The Senior Management Mens Rea: Another Stab at a Workable Integration of Organizational Culpability into Corporate Criminal Liability
Case Western Reserve School of Law
November 21, 2011
Case Western Reserve University Law Review, Vol. 62, 2012
As in civil lawsuits, corporate criminal liability at the federal level and in many states is imposed using a strict respondent superior standard: corporations are criminally liable for the wrongdoing of their agents committed within the scope of their authority for the benefit of the corporation. The remaining jurisdictions follow some variation of the Model Penal Code standard, a narrower approach than the federal rule, finding corporate liability only where the board of directors or other high-level managers “authorized, requested, commanded, performed or recklessly tolerated” the offense. These liability standards, which rely on imputing mental states to individual agents, are fatally over- and under- inclusive because they fail, without justification, to differentiate between the non-blameworthy organizations and those which are genuinely culpable. This Note contends that the disconnect between organizational blameworthiness and liability under the current individualistic liability scheme warrants overhauling the standard for holding organizations criminally liable.
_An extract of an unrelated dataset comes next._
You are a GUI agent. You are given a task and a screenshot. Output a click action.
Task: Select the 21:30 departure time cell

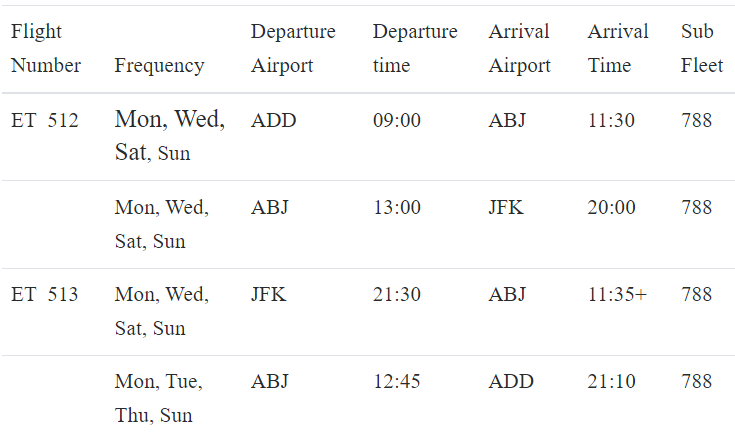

That organizations demonstrate culpability independent of their individual agents has long been recognized both in other areas of the law and competing academic conceptualizations of organizational criminal liability. Accordingly, this Note builds from the existing academic models of genuine organizational culpability and suggests a standard that uses an approximation of the senior management mens rea (SMMR). This SMMR should be used as a proxy for the corporate mens rea by using both (1) subjective mental states of senior management and (2) reasonable inferences of senior management’s culpability derived from organizational variables commonly recognized as contributing to organizational culpability. These variables should serve as non-subjective circumstantial evidence of culpability. This model, which embodies the understanding of genuine organizational culpability and ensures true organizational blameworthiness, can be weaved seamlessly into the current criminal statutes in a form that courts can more consistently understand and apply than other academic proposals.
Part I of this Note explains the development and shortcomings of the present standards of corporate criminal liability. Part II discusses the theoretical underpinnings of independent organizational action and intention in organizational theory. Part II also outlines the means by which the law and legal scholars have incorporated the understanding of genuine organizational culpability into models assessing independent organizational culpability. Finally, Part II explores the shortcomings of the prevailing academic models. Specifically, it focuses on William Laufer’s model of constructive corporate fault, one of the most substantively sound and practical academic models to date. Part III advocates a new liability standard, the SMMR, and specifically examines its implementation-based utility over competing proposals.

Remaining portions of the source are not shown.